* BEGIN Records for this task *

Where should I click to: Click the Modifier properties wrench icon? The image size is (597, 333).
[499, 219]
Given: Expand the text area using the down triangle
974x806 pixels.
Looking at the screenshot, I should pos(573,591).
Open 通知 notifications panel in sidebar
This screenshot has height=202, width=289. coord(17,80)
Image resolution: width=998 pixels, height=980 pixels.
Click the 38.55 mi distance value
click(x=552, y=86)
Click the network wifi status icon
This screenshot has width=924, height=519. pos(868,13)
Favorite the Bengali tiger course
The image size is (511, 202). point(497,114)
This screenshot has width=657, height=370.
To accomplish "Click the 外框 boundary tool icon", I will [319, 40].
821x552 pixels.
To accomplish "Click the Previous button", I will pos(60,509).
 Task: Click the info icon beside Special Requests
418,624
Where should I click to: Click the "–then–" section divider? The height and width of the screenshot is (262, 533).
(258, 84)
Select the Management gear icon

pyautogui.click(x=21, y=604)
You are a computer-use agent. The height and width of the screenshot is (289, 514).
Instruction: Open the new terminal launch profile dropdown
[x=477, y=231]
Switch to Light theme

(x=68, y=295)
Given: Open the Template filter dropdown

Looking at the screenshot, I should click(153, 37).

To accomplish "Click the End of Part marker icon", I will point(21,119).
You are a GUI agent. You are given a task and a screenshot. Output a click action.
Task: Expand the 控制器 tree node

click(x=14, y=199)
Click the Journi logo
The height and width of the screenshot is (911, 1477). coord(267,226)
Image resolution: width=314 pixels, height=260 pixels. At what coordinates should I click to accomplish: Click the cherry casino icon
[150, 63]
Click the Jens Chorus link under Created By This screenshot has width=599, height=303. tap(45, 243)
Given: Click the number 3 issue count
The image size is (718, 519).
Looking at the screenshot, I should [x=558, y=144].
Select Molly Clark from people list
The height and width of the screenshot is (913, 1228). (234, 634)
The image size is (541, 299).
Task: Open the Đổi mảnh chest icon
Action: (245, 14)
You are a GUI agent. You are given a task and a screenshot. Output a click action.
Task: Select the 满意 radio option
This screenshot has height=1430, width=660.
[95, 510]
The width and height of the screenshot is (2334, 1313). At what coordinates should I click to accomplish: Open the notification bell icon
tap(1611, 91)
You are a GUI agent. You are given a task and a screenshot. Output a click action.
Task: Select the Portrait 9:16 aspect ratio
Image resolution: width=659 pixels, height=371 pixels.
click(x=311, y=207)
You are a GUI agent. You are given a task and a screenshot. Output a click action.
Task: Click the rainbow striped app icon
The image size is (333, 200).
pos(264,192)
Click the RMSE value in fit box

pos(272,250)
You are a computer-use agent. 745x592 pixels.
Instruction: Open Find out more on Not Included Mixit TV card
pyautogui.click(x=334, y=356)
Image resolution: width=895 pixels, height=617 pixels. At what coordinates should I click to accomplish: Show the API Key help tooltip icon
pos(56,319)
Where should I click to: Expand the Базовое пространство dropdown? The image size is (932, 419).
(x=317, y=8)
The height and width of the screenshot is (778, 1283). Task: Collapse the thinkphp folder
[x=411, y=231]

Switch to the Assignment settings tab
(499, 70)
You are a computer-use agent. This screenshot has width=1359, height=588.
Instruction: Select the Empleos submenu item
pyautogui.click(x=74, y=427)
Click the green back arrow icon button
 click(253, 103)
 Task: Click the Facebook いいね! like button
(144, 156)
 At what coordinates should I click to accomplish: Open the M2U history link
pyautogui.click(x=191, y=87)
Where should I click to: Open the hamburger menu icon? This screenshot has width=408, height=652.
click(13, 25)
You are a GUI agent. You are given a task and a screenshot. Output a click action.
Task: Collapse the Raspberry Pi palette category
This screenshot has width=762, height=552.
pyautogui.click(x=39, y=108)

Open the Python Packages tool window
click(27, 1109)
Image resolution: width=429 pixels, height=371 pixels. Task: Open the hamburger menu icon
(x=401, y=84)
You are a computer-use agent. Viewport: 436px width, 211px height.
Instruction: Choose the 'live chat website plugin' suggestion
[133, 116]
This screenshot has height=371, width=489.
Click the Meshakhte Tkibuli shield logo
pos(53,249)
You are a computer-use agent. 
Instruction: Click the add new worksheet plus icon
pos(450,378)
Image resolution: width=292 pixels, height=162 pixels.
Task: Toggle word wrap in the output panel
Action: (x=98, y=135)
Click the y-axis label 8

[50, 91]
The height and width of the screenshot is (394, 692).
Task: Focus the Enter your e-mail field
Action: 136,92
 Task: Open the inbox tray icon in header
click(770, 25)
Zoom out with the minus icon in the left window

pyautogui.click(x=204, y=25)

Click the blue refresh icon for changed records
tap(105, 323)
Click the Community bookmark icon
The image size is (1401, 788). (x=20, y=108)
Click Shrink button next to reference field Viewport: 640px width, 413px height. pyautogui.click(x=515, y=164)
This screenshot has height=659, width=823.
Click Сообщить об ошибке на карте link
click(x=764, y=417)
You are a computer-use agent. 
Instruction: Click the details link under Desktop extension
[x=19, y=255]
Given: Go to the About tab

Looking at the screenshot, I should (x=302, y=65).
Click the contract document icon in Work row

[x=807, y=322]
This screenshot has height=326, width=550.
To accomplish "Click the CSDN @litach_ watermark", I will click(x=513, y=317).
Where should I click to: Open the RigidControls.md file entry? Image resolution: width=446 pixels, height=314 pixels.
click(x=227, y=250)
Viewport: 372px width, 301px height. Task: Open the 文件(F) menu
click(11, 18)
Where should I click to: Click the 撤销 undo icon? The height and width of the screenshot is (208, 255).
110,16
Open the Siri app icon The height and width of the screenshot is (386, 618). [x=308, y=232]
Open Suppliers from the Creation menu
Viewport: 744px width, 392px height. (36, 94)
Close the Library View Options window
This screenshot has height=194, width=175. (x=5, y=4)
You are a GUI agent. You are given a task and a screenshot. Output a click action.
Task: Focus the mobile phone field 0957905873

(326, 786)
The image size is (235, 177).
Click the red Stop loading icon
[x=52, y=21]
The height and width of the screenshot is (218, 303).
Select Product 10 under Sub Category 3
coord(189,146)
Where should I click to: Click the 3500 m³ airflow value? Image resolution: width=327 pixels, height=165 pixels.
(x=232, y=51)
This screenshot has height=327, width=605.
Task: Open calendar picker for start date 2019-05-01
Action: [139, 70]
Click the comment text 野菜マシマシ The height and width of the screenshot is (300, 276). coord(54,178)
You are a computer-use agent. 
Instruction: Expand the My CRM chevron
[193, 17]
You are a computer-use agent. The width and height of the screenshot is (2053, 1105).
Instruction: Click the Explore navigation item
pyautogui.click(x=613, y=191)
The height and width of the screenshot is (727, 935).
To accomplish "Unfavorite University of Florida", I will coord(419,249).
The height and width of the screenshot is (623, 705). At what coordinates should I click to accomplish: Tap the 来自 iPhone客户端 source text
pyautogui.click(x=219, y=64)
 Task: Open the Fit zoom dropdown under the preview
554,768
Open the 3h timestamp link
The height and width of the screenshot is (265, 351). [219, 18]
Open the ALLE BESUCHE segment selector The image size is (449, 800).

* END Records for this task *

Rewrite these lines, changing each "computer-use agent" to "desktop automation agent" and leaving everything else the same.

## [Expected answer]
Where should I click to: Click the Modifier properties wrench icon? The image size is (597, 333).
[499, 219]
Given: Expand the text area using the down triangle
974x806 pixels.
Looking at the screenshot, I should pos(573,591).
Open 通知 notifications panel in sidebar
This screenshot has height=202, width=289. coord(17,80)
Image resolution: width=998 pixels, height=980 pixels.
Click the 38.55 mi distance value
click(x=552, y=86)
Click the network wifi status icon
This screenshot has width=924, height=519. pos(868,13)
Favorite the Bengali tiger course
The image size is (511, 202). point(497,114)
This screenshot has width=657, height=370.
To accomplish "Click the 外框 boundary tool icon", I will [319, 40].
821x552 pixels.
To accomplish "Click the Previous button", I will pos(60,509).
 Task: Click the info icon beside Special Requests
418,624
Where should I click to: Click the "–then–" section divider? The height and width of the screenshot is (262, 533).
(258, 84)
Select the Management gear icon

pyautogui.click(x=21, y=604)
You are a desktop automation agent. The height and width of the screenshot is (289, 514).
Instruction: Open the new terminal launch profile dropdown
[x=477, y=231]
Switch to Light theme

(x=68, y=295)
Given: Open the Template filter dropdown

Looking at the screenshot, I should click(153, 37).

To accomplish "Click the End of Part marker icon", I will point(21,119).
You are a GUI agent. You are given a task and a screenshot. Output a click action.
Task: Expand the 控制器 tree node

click(x=14, y=199)
Click the Journi logo
The height and width of the screenshot is (911, 1477). coord(267,226)
Image resolution: width=314 pixels, height=260 pixels. At what coordinates should I click to accomplish: Click the cherry casino icon
[150, 63]
Click the Jens Chorus link under Created By This screenshot has width=599, height=303. tap(45, 243)
Given: Click the number 3 issue count
The image size is (718, 519).
Looking at the screenshot, I should [x=558, y=144].
Select Molly Clark from people list
The height and width of the screenshot is (913, 1228). (234, 634)
The image size is (541, 299).
Task: Open the Đổi mảnh chest icon
Action: (245, 14)
You are a GUI agent. You are given a task and a screenshot. Output a click action.
Task: Select the 满意 radio option
This screenshot has height=1430, width=660.
[95, 510]
The width and height of the screenshot is (2334, 1313). At what coordinates should I click to accomplish: Open the notification bell icon
tap(1611, 91)
You are a GUI agent. You are given a task and a screenshot. Output a click action.
Task: Select the Portrait 9:16 aspect ratio
Image resolution: width=659 pixels, height=371 pixels.
click(x=311, y=207)
You are a GUI agent. You are given a task and a screenshot. Output a click action.
Task: Click the rainbow striped app icon
The image size is (333, 200).
pos(264,192)
Click the RMSE value in fit box

pos(272,250)
You are a desktop automation agent. 745x592 pixels.
Instruction: Open Find out more on Not Included Mixit TV card
pyautogui.click(x=334, y=356)
Image resolution: width=895 pixels, height=617 pixels. At what coordinates should I click to accomplish: Show the API Key help tooltip icon
pos(56,319)
Where should I click to: Expand the Базовое пространство dropdown? The image size is (932, 419).
(x=317, y=8)
The height and width of the screenshot is (778, 1283). Task: Collapse the thinkphp folder
[x=411, y=231]

Switch to the Assignment settings tab
(499, 70)
You are a desktop automation agent. This screenshot has width=1359, height=588.
Instruction: Select the Empleos submenu item
pyautogui.click(x=74, y=427)
Click the green back arrow icon button
 click(253, 103)
 Task: Click the Facebook いいね! like button
(144, 156)
 At what coordinates should I click to accomplish: Open the M2U history link
pyautogui.click(x=191, y=87)
Where should I click to: Open the hamburger menu icon? This screenshot has width=408, height=652.
click(13, 25)
You are a GUI agent. You are given a task and a screenshot. Output a click action.
Task: Collapse the Raspberry Pi palette category
This screenshot has width=762, height=552.
pyautogui.click(x=39, y=108)

Open the Python Packages tool window
click(27, 1109)
Image resolution: width=429 pixels, height=371 pixels. Task: Open the hamburger menu icon
(x=401, y=84)
You are a desktop automation agent. Viewport: 436px width, 211px height.
Instruction: Choose the 'live chat website plugin' suggestion
[133, 116]
This screenshot has height=371, width=489.
Click the Meshakhte Tkibuli shield logo
pos(53,249)
You are a desktop automation agent. 
Instruction: Click the add new worksheet plus icon
pos(450,378)
Image resolution: width=292 pixels, height=162 pixels.
Task: Toggle word wrap in the output panel
Action: (x=98, y=135)
Click the y-axis label 8

[50, 91]
The height and width of the screenshot is (394, 692).
Task: Focus the Enter your e-mail field
Action: 136,92
 Task: Open the inbox tray icon in header
click(770, 25)
Zoom out with the minus icon in the left window

pyautogui.click(x=204, y=25)

Click the blue refresh icon for changed records
tap(105, 323)
Click the Community bookmark icon
The image size is (1401, 788). (x=20, y=108)
Click Shrink button next to reference field Viewport: 640px width, 413px height. pyautogui.click(x=515, y=164)
This screenshot has height=659, width=823.
Click Сообщить об ошибке на карте link
click(x=764, y=417)
You are a desktop automation agent. 
Instruction: Click the details link under Desktop extension
[x=19, y=255]
Given: Go to the About tab

Looking at the screenshot, I should (x=302, y=65).
Click the contract document icon in Work row

[x=807, y=322]
This screenshot has height=326, width=550.
To accomplish "Click the CSDN @litach_ watermark", I will click(x=513, y=317).
Where should I click to: Open the RigidControls.md file entry? Image resolution: width=446 pixels, height=314 pixels.
click(x=227, y=250)
Viewport: 372px width, 301px height. Task: Open the 文件(F) menu
click(11, 18)
Where should I click to: Click the 撤销 undo icon? The height and width of the screenshot is (208, 255).
110,16
Open the Siri app icon The height and width of the screenshot is (386, 618). [x=308, y=232]
Open Suppliers from the Creation menu
Viewport: 744px width, 392px height. (36, 94)
Close the Library View Options window
This screenshot has height=194, width=175. (x=5, y=4)
You are a GUI agent. You are given a task and a screenshot. Output a click action.
Task: Focus the mobile phone field 0957905873

(326, 786)
The image size is (235, 177).
Click the red Stop loading icon
[x=52, y=21]
The height and width of the screenshot is (218, 303).
Select Product 10 under Sub Category 3
coord(189,146)
Where should I click to: Click the 3500 m³ airflow value? Image resolution: width=327 pixels, height=165 pixels.
(x=232, y=51)
This screenshot has height=327, width=605.
Task: Open calendar picker for start date 2019-05-01
Action: [139, 70]
Click the comment text 野菜マシマシ The height and width of the screenshot is (300, 276). coord(54,178)
You are a desktop automation agent. 
Instruction: Expand the My CRM chevron
[193, 17]
You are a desktop automation agent. The width and height of the screenshot is (2053, 1105).
Instruction: Click the Explore navigation item
pyautogui.click(x=613, y=191)
The height and width of the screenshot is (727, 935).
To accomplish "Unfavorite University of Florida", I will coord(419,249).
The height and width of the screenshot is (623, 705). At what coordinates should I click to accomplish: Tap the 来自 iPhone客户端 source text
pyautogui.click(x=219, y=64)
 Task: Open the Fit zoom dropdown under the preview
554,768
Open the 3h timestamp link
The height and width of the screenshot is (265, 351). [219, 18]
Open the ALLE BESUCHE segment selector The image size is (449, 800).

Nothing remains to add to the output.